# [RECORDS PROVIDED]
****************
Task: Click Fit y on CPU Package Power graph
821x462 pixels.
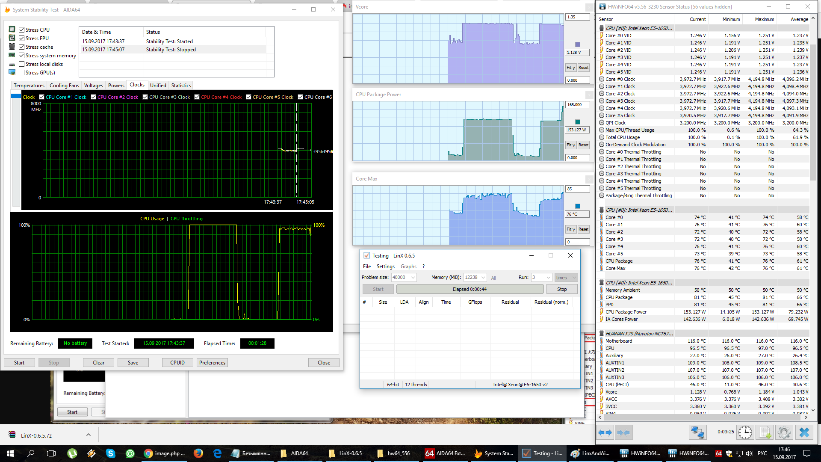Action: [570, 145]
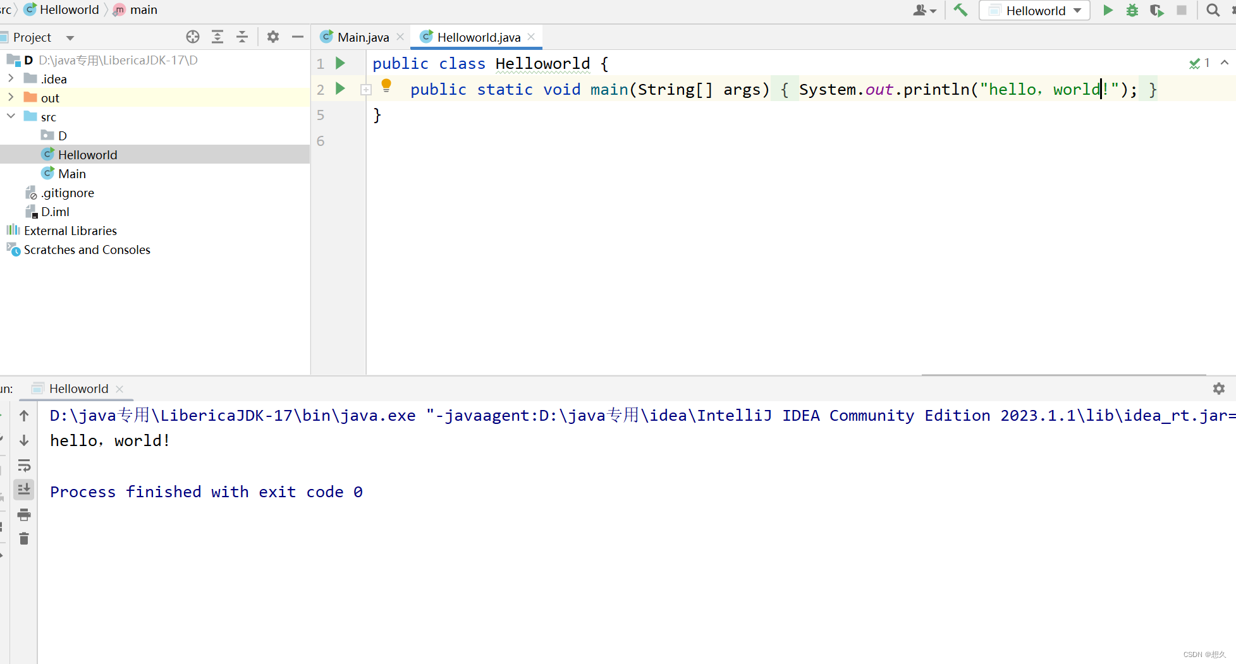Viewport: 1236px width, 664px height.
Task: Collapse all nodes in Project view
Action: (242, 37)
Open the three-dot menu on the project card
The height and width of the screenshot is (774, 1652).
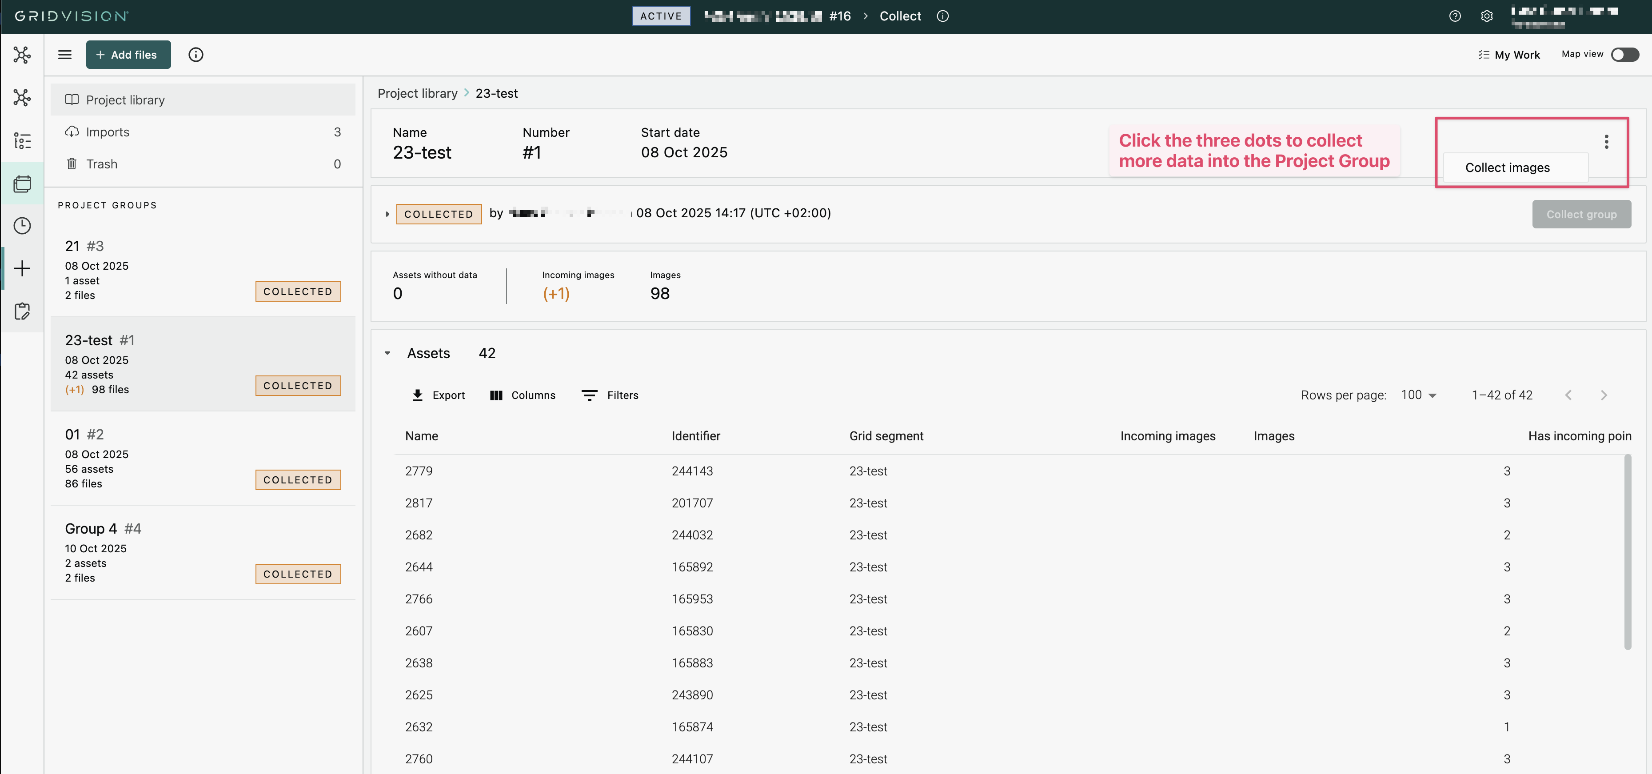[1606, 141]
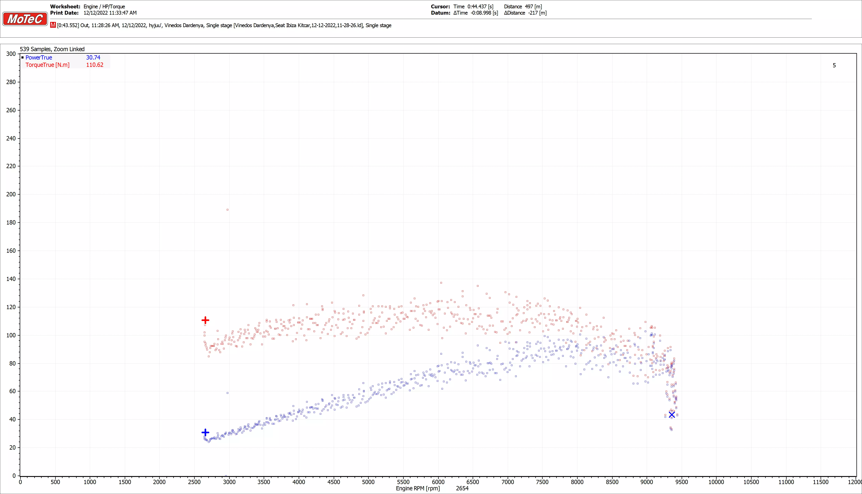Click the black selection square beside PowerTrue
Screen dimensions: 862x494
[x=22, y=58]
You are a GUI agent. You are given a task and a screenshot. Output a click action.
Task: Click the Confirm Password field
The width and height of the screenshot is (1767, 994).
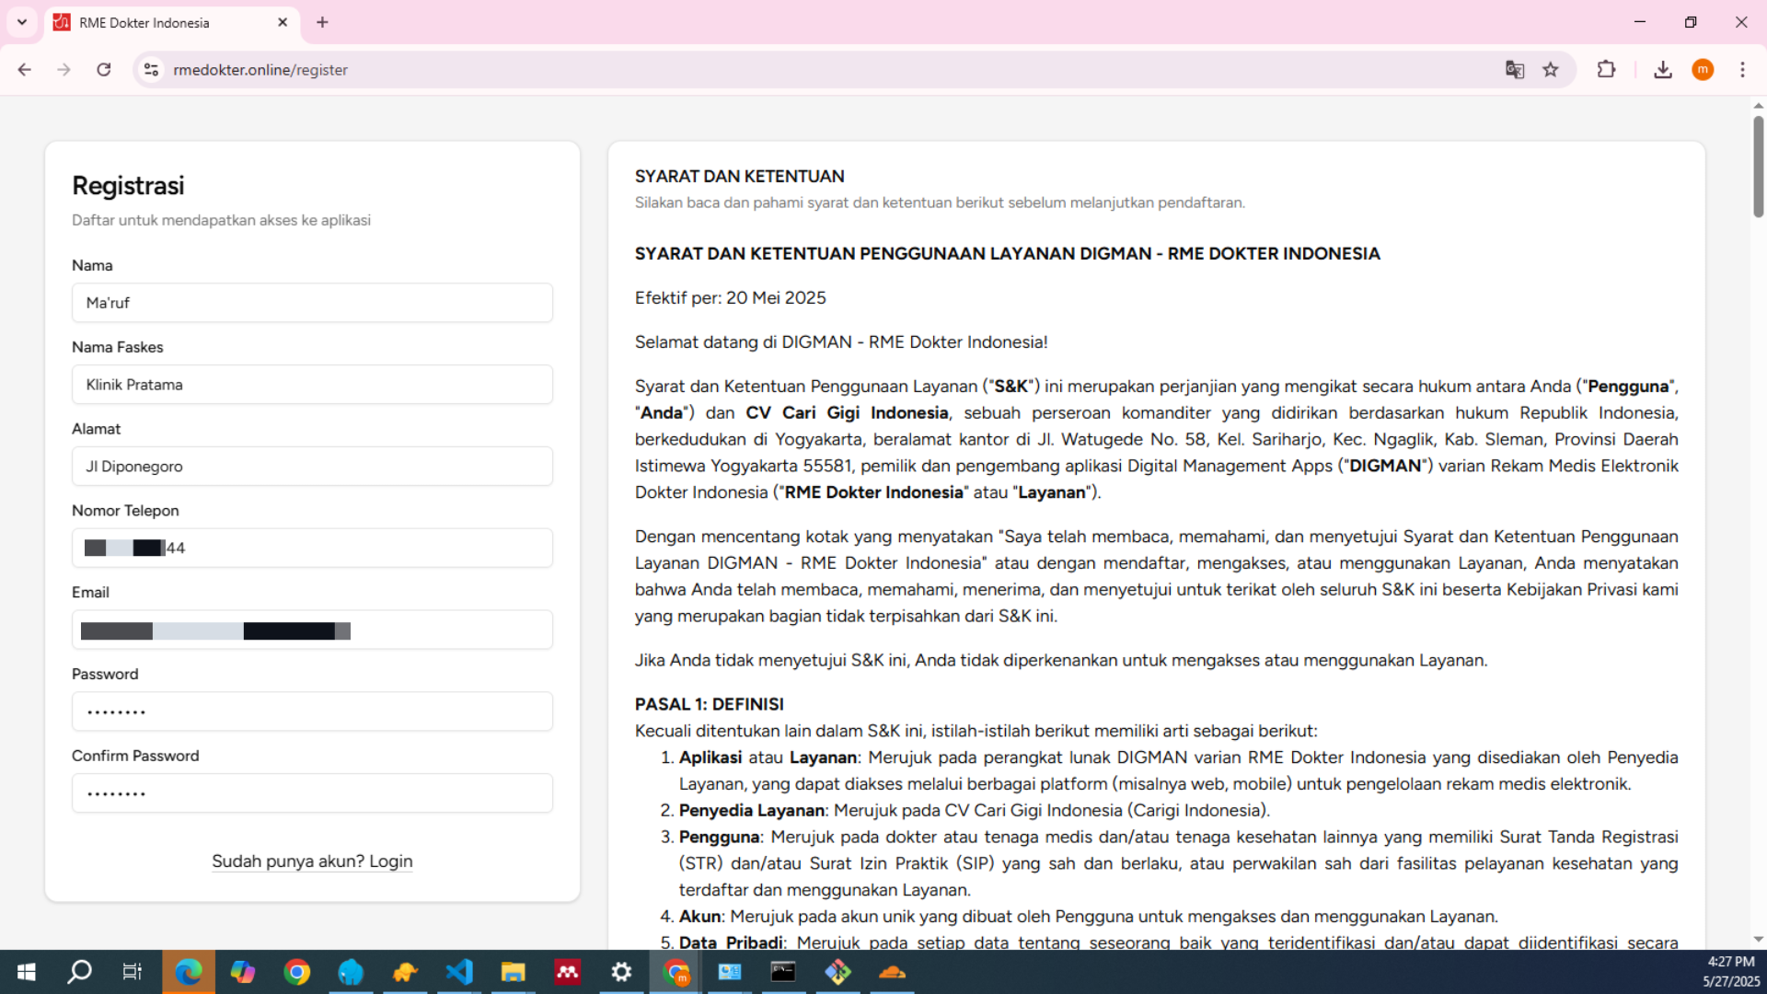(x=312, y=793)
****************
# [TASK ITEM]
Using the listing above, write out exactly the lines from the one that holds "You are a GUI" through the last line, both included, and omit pictures.

# [ANSWER SECTION]
You are a GUI agent. You are given a task and a screenshot. Output a click action.
Task: Click the Confirm Password field
The width and height of the screenshot is (1767, 994).
(x=312, y=793)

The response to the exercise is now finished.